全国旅行支援割、メリットデメリット

「遊べるうちに遊んだほうがいい」。大学最後の月日を送る今、周囲の大人たちから頻繁に掛けられる言葉です。社会人になれば自由な時間も今より持てないはず…就職活動が終了したいま、アルバイトでお金を貯めては旅行に行く日々が続いています。

全国旅行支援が10月11日に始まってから早一か月。筆者は先週、全国旅行支援割を活用して沖縄に行ってきました。割引適用のためには、ワクチン3回以上の接種または、検査陰性を示すものの提示が必要とされています。

沖縄旅行の写真(11月2日 筆者撮影)

筆者はタイミングが合わずワクチン3回目を打っていません。地元の埼玉県では、無症状者を対象とした無料検査(PCR検査・抗原定性検査)を、県内の薬局・ドラッグストアで実施しています。PCRの検査結果は、検査日の翌日から3日間しか有効でないため、旅行に行く直前に受ける必要があります。しかし、薬局やドラッグストアは、お店によって時間帯が決められているものが多く、なかなか空きがありません。

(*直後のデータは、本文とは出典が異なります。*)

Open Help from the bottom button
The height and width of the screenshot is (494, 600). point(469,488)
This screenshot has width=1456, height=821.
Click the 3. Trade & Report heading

友人に教えてもらい、浦和駅前にあるPCR検査センターに駆け込みました。

平日の午前中だったこともあり、センター内には筆者を含め6人ほどしかいませんでした。従業員の方と話している様子を見る限り、皆「全国旅行支援割」「イベント割」を目的としているようです。

検査プランと料金一覧(ホームページよりスクリーンショット)

検査は簡単です。口の中にためた唾液を、検査キットの表示ラインまで入れます。事前に渡された袋の中にキットを入れて提出口で手渡したら完了です。直接唾液を入れるのに抵抗がある人への配慮か、受付にはストローが置いてありました。13時までの受付で当日21時には結果がメールで送られてきます。結果は陰性。次の日から心おきなく旅行を楽しむことができました。

検査センターにあった唾液採取方法の説明書(10月31日 筆者撮影)

この割引制度では、宿泊者全員の書類が必要です。誰か一人でも条件を満たさないと、全員が対象外になります。一人あたり 旅行代金の40%相当の割引は相当大きいでしょう。PCR検査センターには助けられましたが、旅行する全員が検査の時間をひねり出すのは、社会人となれば余計に難しくなってくるはずです。このため、旅行支援割を使用するためにワクチンを打ったという声を良く耳にします。

「使いたいから打つというのも違う気がする」。そのような声もあるようですが、陰性の旅行者が増えることは安心材料にもなります。

打撃を受けた観光業界も徐々に需要を取り戻しつつあると各紙で目にしました。一方で、全国支援割に便乗し、宿泊料金を値上げする「便乗値上げ」も横行しています。度々出張を重ねる父親も、そうした動きを感じているようでした。

あくまで事業者支援で、旅行者支援ではない」。先月の朝日新聞にあった言葉ですが、実態はどうでしょうか。事業者が正しいやり方で、適切な支援を受けられる制度であることを祈るばかりです。